/ORB_SLAM3_Monodepth

ORB-SLAM3-Monodepth is an extended version of ORB-SLAM3 that utilizes a deep monocular depth estimation network

Primary LanguageC++GNU General Public License v3.0GPL-3.0

ORB_SLAM3_Monodepth

Introduction

This repository was forked from [ORB-SLAM3] (https://github.com/UZ-SLAMLab/ORB_SLAM3). ORB-SLAM3-Monodepth is an extended version of ORB-SLAM3 that utilizes a deep monocular depth estimation network. For this pre-trained models of [Monodepth2] (https://github.com/nianticlabs/monodepth2) are used. The monocular depth network is deployed using LibTorch and executed in an asynchronous thread in parallel with the ORB feature detection to optimize runtime. The estimated metric depth is used to initialize map points and in the cost function similar to the stereo/RGBD case, and can significantly reduce the scale drift in the monocular case. This approach is based on DVSO and CNN-SVO, which have extended DSO and SVO, respectively, with a monocular depth network.

Example

Comparison between the monocular case and monocular case with depth estimation network (KITTI Sequence 01).

Monocular:

Monocular with depth estimation network:

Related Publications

[ORB-SLAM3] Carlos Campos, Richard Elvira, Juan J. Gómez Rodríguez, José M. M. Montiel and Juan D. Tardós, ORB-SLAM3: An Accurate Open-Source Library for Visual, Visual-Inertial and Multi-Map SLAM, IEEE Transactions on Robotics 37(6):1874-1890, Dec. 2021. PDF.

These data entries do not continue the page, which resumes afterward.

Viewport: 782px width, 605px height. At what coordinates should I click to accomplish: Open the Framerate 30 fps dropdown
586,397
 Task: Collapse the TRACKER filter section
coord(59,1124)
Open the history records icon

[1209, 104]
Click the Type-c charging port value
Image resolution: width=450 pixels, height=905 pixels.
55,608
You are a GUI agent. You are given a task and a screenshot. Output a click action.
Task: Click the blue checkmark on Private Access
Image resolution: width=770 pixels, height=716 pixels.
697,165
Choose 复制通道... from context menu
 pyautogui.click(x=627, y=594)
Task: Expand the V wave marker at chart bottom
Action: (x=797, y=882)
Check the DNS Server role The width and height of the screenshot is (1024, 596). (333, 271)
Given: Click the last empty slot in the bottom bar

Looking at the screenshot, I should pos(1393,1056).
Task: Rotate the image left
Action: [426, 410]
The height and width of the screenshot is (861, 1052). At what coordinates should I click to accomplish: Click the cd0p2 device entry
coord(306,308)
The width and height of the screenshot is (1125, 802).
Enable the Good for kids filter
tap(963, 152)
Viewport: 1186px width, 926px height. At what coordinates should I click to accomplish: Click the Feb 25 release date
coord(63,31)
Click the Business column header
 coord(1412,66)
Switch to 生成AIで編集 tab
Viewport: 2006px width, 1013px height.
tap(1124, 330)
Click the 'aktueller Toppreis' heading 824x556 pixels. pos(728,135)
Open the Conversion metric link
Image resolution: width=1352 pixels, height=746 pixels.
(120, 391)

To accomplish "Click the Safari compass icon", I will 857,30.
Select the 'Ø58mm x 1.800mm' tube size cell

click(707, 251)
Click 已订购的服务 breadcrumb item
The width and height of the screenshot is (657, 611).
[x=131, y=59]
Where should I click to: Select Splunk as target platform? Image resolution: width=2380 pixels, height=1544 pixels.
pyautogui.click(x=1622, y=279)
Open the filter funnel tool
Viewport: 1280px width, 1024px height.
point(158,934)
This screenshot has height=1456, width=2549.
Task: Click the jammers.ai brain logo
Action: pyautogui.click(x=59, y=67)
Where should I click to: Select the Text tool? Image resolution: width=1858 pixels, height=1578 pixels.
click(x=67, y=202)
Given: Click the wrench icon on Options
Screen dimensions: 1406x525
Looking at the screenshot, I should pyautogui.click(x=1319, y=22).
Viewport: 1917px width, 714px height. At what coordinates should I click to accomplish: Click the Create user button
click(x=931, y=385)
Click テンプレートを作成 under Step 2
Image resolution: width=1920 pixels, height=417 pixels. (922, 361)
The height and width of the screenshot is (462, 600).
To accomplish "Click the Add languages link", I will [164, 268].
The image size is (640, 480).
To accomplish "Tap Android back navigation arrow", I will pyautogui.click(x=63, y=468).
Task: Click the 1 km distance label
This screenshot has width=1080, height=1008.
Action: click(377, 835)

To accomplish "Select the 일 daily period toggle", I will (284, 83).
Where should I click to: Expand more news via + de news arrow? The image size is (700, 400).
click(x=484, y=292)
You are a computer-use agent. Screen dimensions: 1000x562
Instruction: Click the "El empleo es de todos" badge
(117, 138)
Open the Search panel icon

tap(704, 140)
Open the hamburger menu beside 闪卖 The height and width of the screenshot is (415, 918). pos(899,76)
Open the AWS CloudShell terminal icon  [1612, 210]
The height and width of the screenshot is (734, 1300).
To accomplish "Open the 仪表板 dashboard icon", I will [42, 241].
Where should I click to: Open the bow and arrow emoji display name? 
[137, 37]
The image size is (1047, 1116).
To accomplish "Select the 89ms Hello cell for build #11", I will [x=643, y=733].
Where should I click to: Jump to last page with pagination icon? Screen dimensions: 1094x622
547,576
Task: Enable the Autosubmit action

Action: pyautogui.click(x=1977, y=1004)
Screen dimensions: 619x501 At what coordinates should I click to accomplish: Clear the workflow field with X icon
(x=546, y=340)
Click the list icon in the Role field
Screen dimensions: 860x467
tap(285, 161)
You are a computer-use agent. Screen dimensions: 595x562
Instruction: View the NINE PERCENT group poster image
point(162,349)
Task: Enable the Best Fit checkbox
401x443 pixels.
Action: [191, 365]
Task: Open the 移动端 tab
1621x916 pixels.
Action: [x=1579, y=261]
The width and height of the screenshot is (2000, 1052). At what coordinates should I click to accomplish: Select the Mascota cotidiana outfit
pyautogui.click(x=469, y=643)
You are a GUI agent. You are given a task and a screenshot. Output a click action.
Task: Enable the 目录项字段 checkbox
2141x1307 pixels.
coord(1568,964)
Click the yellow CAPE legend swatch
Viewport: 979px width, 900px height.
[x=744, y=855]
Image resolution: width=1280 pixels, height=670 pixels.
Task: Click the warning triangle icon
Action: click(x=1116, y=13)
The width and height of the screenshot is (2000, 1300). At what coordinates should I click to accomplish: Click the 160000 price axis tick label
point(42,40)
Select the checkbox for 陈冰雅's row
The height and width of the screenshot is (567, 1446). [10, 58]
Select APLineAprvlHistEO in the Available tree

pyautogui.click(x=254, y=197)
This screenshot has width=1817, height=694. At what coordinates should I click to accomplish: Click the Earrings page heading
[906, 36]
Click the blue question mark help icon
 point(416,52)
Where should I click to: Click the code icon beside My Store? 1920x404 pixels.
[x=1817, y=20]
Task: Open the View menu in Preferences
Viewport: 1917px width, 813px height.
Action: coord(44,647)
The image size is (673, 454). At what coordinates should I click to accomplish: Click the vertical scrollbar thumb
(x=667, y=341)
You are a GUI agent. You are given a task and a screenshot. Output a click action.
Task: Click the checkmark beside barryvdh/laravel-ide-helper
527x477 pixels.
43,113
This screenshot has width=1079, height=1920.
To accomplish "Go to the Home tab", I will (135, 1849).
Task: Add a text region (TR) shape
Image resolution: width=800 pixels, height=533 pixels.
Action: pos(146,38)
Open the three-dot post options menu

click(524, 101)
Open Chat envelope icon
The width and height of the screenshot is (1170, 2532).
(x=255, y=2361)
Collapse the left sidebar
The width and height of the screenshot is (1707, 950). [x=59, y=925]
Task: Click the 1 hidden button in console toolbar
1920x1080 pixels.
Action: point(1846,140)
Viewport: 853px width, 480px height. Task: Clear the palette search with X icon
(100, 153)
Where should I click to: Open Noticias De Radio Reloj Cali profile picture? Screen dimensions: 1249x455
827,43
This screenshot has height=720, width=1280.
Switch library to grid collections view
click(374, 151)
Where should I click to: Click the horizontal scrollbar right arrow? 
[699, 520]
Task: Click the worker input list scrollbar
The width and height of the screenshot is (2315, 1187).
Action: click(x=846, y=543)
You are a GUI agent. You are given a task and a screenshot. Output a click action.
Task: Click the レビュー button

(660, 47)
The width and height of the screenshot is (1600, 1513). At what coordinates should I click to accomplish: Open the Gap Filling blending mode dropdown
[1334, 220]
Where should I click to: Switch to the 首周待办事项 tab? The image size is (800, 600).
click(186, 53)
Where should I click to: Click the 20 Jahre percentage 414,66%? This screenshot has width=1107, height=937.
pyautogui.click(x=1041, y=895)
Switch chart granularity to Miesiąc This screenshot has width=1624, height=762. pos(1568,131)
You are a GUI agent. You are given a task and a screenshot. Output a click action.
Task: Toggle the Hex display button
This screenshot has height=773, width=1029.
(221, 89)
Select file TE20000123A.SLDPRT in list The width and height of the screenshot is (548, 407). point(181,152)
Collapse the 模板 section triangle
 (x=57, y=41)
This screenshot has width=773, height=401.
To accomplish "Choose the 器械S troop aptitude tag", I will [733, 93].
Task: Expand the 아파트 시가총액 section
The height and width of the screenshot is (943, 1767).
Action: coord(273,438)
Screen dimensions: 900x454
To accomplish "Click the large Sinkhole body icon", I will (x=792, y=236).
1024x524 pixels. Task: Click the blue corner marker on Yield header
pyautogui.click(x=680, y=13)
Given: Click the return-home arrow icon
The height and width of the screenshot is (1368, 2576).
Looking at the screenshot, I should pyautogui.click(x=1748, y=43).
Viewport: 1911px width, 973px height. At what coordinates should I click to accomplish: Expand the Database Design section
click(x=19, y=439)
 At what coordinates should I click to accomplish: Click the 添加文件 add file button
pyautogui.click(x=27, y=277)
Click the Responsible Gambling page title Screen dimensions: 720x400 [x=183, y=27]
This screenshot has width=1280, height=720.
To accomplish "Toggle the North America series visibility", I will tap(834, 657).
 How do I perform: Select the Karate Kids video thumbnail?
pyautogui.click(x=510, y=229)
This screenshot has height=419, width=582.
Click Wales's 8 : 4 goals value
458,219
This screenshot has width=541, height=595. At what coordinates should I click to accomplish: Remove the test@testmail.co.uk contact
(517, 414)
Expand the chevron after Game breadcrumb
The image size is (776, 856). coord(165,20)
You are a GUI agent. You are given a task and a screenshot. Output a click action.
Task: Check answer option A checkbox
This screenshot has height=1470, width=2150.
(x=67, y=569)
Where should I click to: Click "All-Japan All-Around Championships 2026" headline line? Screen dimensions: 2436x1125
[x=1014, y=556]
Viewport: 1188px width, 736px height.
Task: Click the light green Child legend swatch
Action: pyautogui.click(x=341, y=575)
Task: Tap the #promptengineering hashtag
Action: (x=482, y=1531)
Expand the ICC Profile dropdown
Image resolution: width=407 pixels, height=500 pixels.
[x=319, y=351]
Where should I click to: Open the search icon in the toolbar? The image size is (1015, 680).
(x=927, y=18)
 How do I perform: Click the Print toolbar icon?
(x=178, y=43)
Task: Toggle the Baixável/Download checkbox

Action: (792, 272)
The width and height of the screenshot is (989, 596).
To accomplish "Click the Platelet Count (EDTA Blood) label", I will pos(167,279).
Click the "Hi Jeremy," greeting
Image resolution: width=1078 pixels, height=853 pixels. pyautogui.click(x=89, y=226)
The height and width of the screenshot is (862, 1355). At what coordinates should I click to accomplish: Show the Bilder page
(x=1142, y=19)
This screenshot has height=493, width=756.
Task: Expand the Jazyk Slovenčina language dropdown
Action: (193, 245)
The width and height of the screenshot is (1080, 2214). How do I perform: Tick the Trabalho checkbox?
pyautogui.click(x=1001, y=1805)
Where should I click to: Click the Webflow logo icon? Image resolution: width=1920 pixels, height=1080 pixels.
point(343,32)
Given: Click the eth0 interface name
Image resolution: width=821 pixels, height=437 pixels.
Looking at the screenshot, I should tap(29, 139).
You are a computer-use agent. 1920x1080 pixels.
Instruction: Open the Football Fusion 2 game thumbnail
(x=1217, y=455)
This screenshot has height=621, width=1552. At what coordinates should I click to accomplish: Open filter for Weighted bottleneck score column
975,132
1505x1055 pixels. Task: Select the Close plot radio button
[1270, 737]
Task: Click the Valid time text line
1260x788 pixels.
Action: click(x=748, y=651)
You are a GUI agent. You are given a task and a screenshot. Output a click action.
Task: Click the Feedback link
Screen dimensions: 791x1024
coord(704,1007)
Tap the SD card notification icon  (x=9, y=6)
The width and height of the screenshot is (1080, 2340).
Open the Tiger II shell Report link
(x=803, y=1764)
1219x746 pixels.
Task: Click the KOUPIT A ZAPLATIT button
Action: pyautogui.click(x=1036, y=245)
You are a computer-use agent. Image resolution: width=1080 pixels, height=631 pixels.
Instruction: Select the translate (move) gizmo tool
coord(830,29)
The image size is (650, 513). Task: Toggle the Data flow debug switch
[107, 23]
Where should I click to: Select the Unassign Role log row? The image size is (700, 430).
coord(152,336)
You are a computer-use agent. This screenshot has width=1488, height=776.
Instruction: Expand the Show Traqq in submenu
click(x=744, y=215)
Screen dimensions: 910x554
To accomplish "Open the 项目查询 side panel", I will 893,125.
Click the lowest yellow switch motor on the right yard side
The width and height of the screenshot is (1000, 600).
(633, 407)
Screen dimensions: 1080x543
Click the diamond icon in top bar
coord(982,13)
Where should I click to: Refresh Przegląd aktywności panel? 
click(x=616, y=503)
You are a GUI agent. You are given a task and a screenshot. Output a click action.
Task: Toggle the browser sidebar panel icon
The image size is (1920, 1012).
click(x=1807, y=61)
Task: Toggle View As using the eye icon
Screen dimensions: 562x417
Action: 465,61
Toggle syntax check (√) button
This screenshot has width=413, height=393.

[Monodepth2] Clément Godard, Oisin Mac Aodha, Michael Firman and Gabriel J. Brostow, Digging Into Self-Supervised Monocular Depth Estimation, ICCV 2019. PDF.

[DVSO] Nan Yang, Rui Wang, Jörg Stückler and Daniel Cremers, Deep Virtual Stereo Odometry: Leveraging Deep Depth Prediction for Monocular Direct Sparse Odometry, ECCV 2018. PDF.

[CNN-SVO] Shing Yan Loo, Ali Jahani Amiri, Syamsiah Mashohor, Sai Hong Tang and Hong Zhang, CNN-SVO: Improving the Mapping in Semi-Direct Visual Odometry Using Single-Image Depth Prediction, ICRA 2019. PDF.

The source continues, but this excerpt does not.